◆ **Selected excerpt**:
All that I am, all that I will ever be: Sorting through my complicated emotions on Mother’s Day

This Mother’s Day marks the third that I have faced alone since my mother’s passing in 2016. Last year was painful; this year, the passage between her birthday on May 2nd and today has been even more difficult. I have been angry, frustrated, agitated, depressed. Beset with a loneliness that is bone-deep, existential, wordless. I debated whether I should even attempt to express it because my specific pain is coloured not only by my loss of a beloved parent, my own mother, but because, although I face the world as a male person, understood as a man even to those who know otherwise, I am also a mother. Mother’s Day opens itself to women who have longed for motherhood (including those born male) or taken on motherlike roles in a wide variety of contexts, but holds no space for a mother like me. Even my own children tend to overlook my desire for just a moment’s recognition.

The only person who fully understood, honoured and respected this incongruous aspect of my being in the world was my own mother. And she is gone.

◆ **Dataset section**:
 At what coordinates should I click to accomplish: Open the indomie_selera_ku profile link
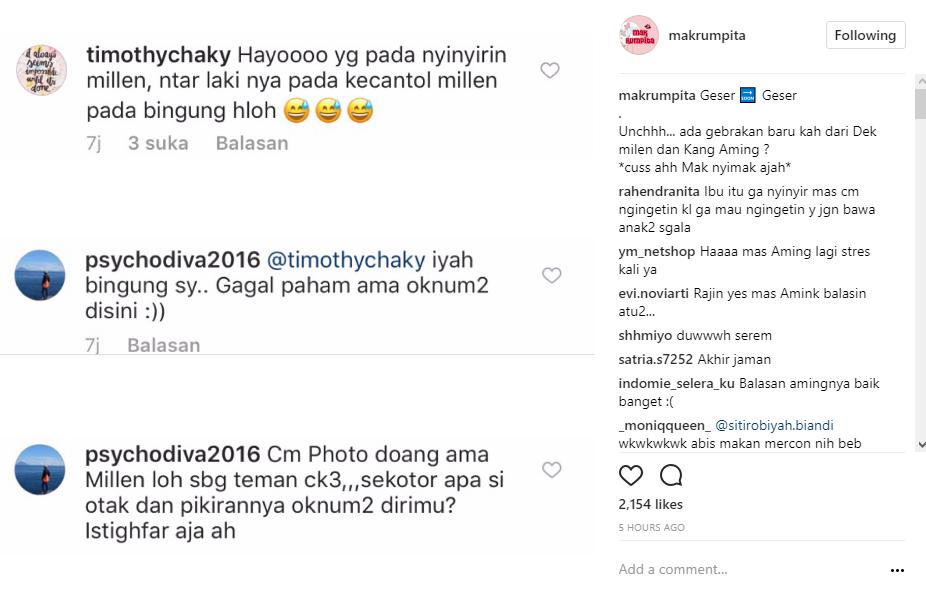[x=677, y=383]
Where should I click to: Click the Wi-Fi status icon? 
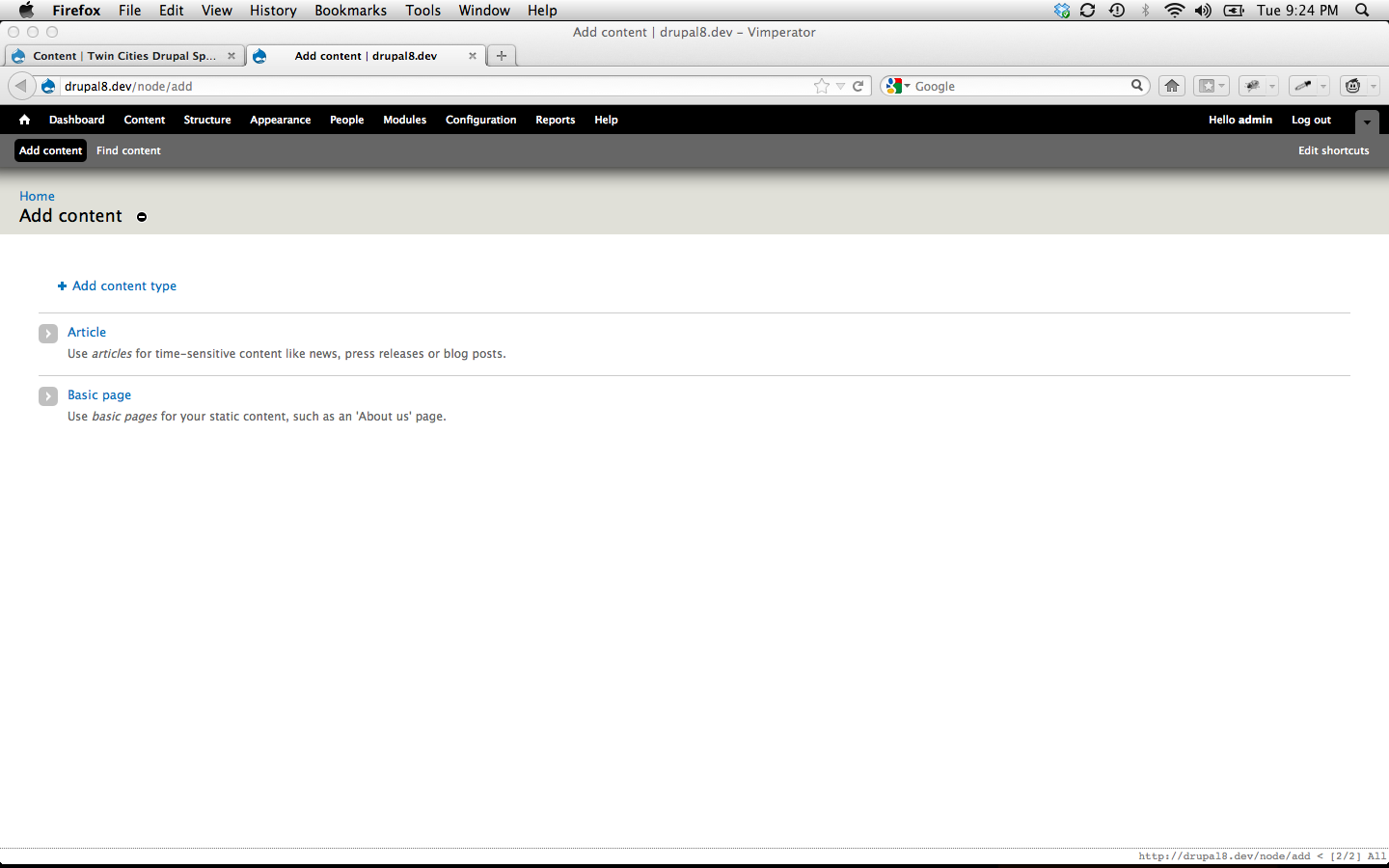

◆ **What to work on**:
A. Please repeat everything in the Mother's Day essay from "This Mother’s Day" down to "a moment’s recognition.".
B. Summarize the Mother's Day essay in two sentences.
C. In the Mother's Day essay, in what year did the writer's mother die?

◆ **Response list**:
A.
This Mother’s Day marks the third that I have faced alone since my mother’s passing in 2016. Last year was painful; this year, the passage between her birthday on May 2nd and today has been even more difficult. I have been angry, frustrated, agitated, depressed. Beset with a loneliness that is bone-deep, existential, wordless. I debated whether I should even attempt to express it because my specific pain is coloured not only by my loss of a beloved parent, my own mother, but because, although I face the world as a male person, understood as a man even to those who know otherwise, I am also a mother. Mother’s Day opens itself to women who have longed for motherhood (including those born male) or taken on motherlike roles in a wide variety of contexts, but holds no space for a mother like me. Even my own children tend to overlook my desire for just a moment’s recognition.

B. Facing a third Mother's Day alone since losing a mother in 2016, the writer describes anger, depression and a bone-deep loneliness, made sharper by being a mother who faces the world as a male person and finds no space in the holiday. The only person who fully understood and honored that part of the writer's life was the writer's own mother, who is now gone.

C. 2016